Rosmarie, second right, with the Von Trapp Family Singers - Corbis
Rosmarie, second right, with the Von Trapp Family Singers - Corbis

Rosmarie Trapp, who has died aged 93, was the last surviving female member of the original Trapp Family Singers, whose story of musical success and flight from Austria in the late 1930s was the inspiration for the 1959 Broadway musical and multi-Oscar-winning 1965 film, The Sound of Music.

The von Trapps were an aristocratic Austrian family headed by the naval war hero Baron Georg von Trapp and his wife, Agathe. When she died in 1922, the family moved to a villa in the suburbs of Salzburg, and Maria Augusta Kutschera, a young novice nun from a nearby abbey (played in the film by Julie Andrews), was appointed as tutor to the seven von Trapp children.

She became the Baron’s second wife in 1927 and Rosmarie, born on February 8 1929, was the eldest of their three children.

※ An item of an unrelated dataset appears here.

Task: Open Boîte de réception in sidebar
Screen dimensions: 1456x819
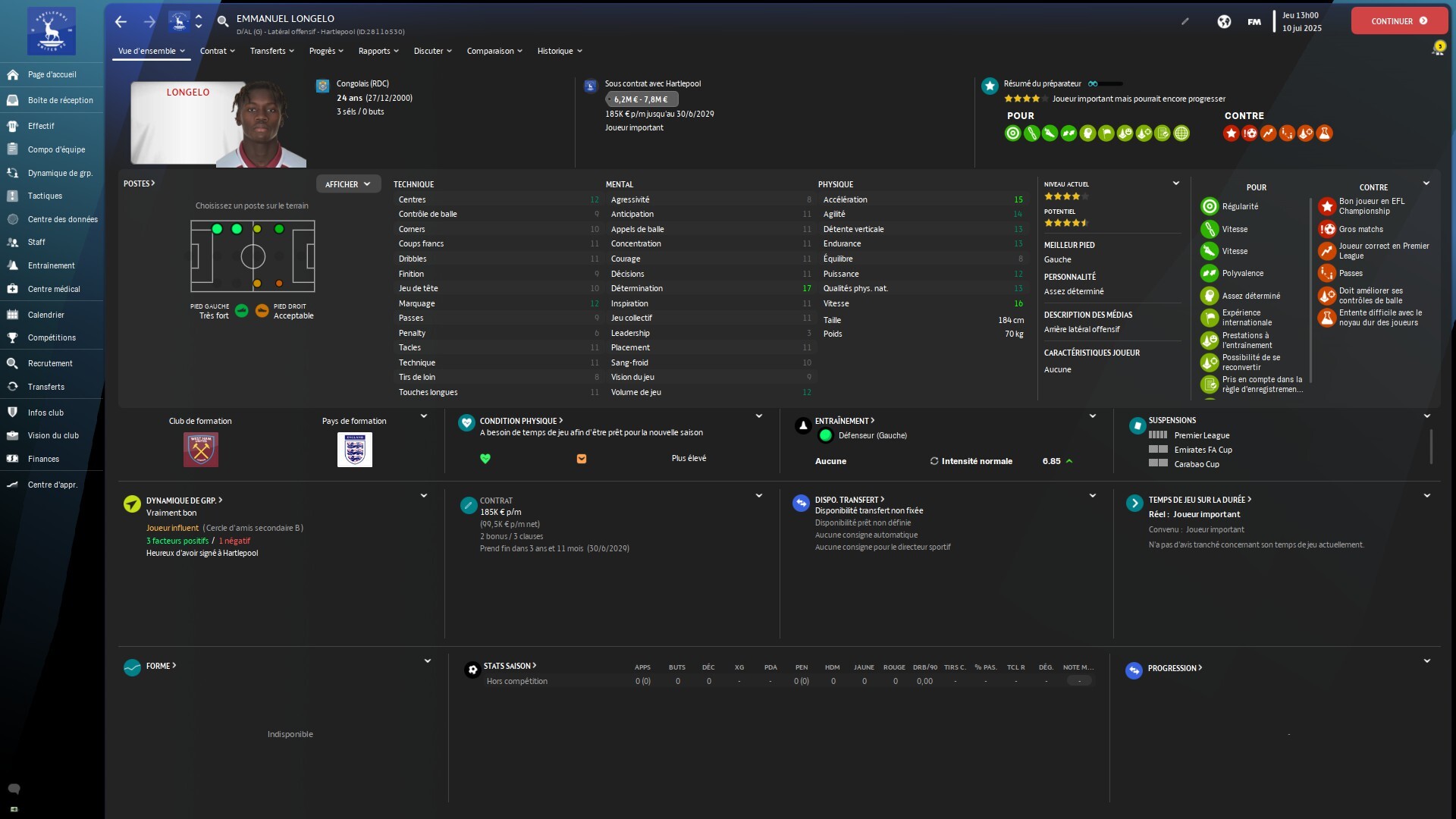Action: [60, 100]
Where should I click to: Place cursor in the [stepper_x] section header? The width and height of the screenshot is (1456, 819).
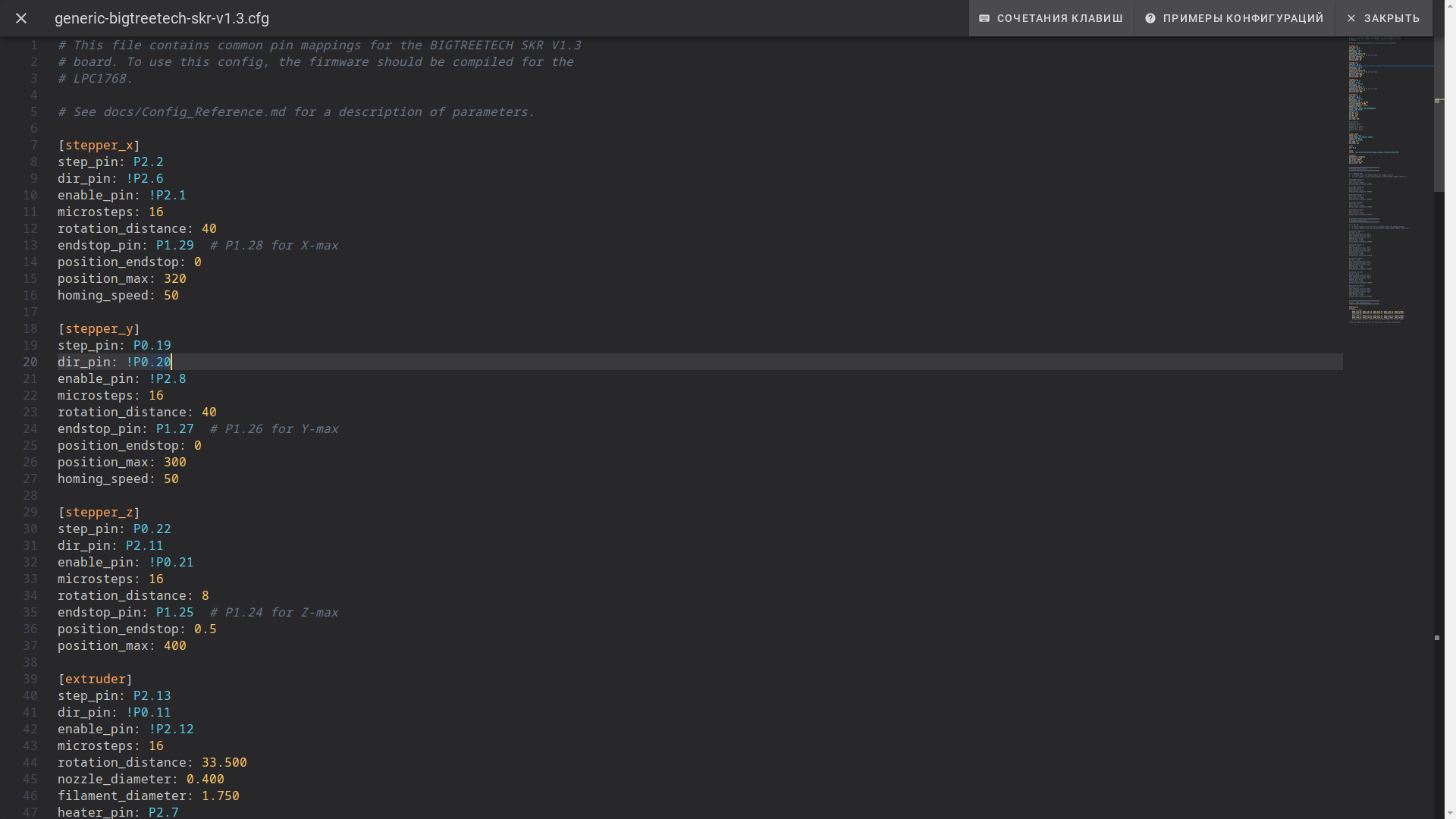coord(99,145)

A picture of Rosmarie with her brother Johannes used when she ran away from home in 1947 - AP
A picture of Rosmarie with her brother Johannes used when she ran away from home in 1947 - AP

The family’s finances suffered during the Depression and to make ends meet the von Trapps turned a family hobby of choral singing into a money-spinner by selling tickets to staged concerts.

After the Anschluss of 1938, Baron von Trapp was offered a commission in the German navy which, being an ardent anti-Nazi, he refused. Instead, he and his family fled the country not, as Hollywood would have it, overnight across the Alps to Switzerland, but by daytime train to Italy, then by sea to America, where they arrived with just $34 and settled in Pennsylvania.

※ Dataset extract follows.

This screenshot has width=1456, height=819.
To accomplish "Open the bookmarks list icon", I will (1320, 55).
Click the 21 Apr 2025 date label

There they continued to perform as the Trapp Family Singers (an early poster promised “rollicking folk songs, yodels and mountain calls”). After three years they moved to Stowe, in northern Vermont, and in 1950, after Baron von Trapp’s death, set up the Trapp Family Lodge, a ski lodge where Rosmarie and her older half-sister Maria taught Austrian dance.

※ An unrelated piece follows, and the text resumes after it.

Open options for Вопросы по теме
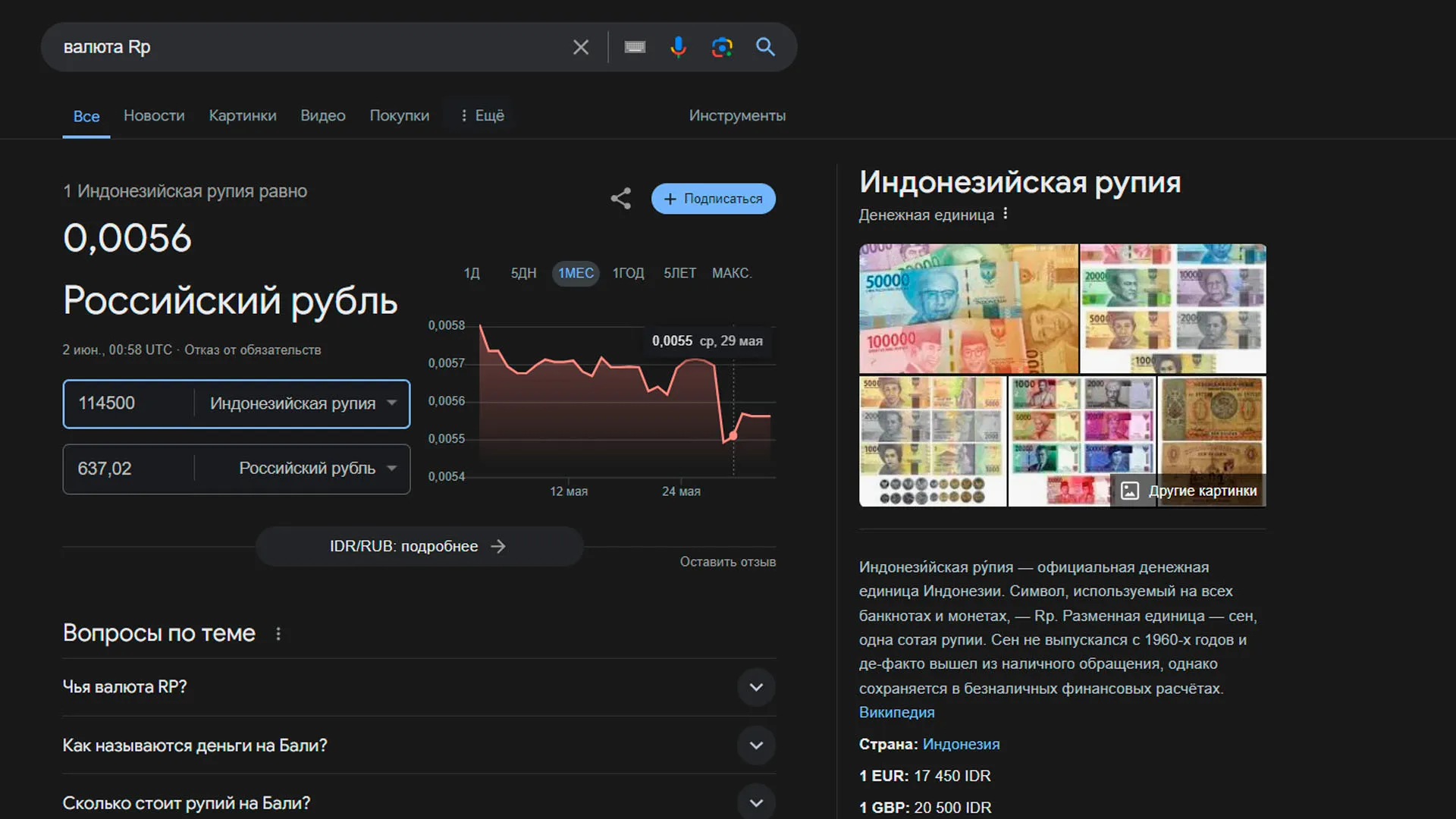(x=278, y=634)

In 1951, as Rosmarie Trapp (other siblings kept the “von”), she became an American citizen.

Like her siblings, she was surprised by the dramatic licence taken by the makers of The Sound of Music. “When I saw the movie for the first time, I said: ‘Wow! Was this my life?” Rosmarie told an interviewer in 1995. “It was so much different from what I remember living.”

In contrast to the upbeat story presented in the film, Rosmarie had emotional problems, ran away from home aged 18 and stopped performing on stage. After the release of the film she found the publicity a strain. “I used to think I was a museum, but I can’t escape it,” she said in 1997. “When you’re in The Sound of Music, you are a museum.”

Rosmarie, fifth from the left, performing with the family in Chicago in 1945 - Alamy
Rosmarie, fifth from the left, performing with the family in Chicago in 1945 - Alamy

She “found” herself aged 40 by turning to the Bible, becoming an ordained evangelist with the Community of the Crucified One (“a community of believers, not just a Sunday Church”).

She later worked for five years as a lay missionary and teacher in Papua New Guinea with her half-sister Maria and volunteered on a kibbutz.

An obituary published in the Vermont Biz described her as an “emotionally sensitive” person and drew attention to her “sense of curiosity and wonder [which] led her to explore a variety of projects throughout her life.”

This included organising communal singsongs and knitting circles, owning thrift shops, and teaching people to sing and play the recorder.

Rosmarie, second right, with her siblings at a Mass to honour their father in 1997 - Craig Line/AP
Rosmarie, second right, with her siblings at a Mass to honour their father in 1997 - Craig Line/AP

Unmarried, she enjoyed the company of her cats and indulged in “the occasional beer”.

In Stowe, she was “famous for walking everywhere” , while “locals marvelled at her pulling her purchases home in a wagon or on a cart, often for a significant distance.”

“The happy ending is: We’re survivors,” she told an interviewer in 1997. “After running away from Hitler, our family survived. We’re still surviving.”

Rosmarie Trapp is survived by her brother Johannes von Trapp, the youngest of the Baron’s 10 children.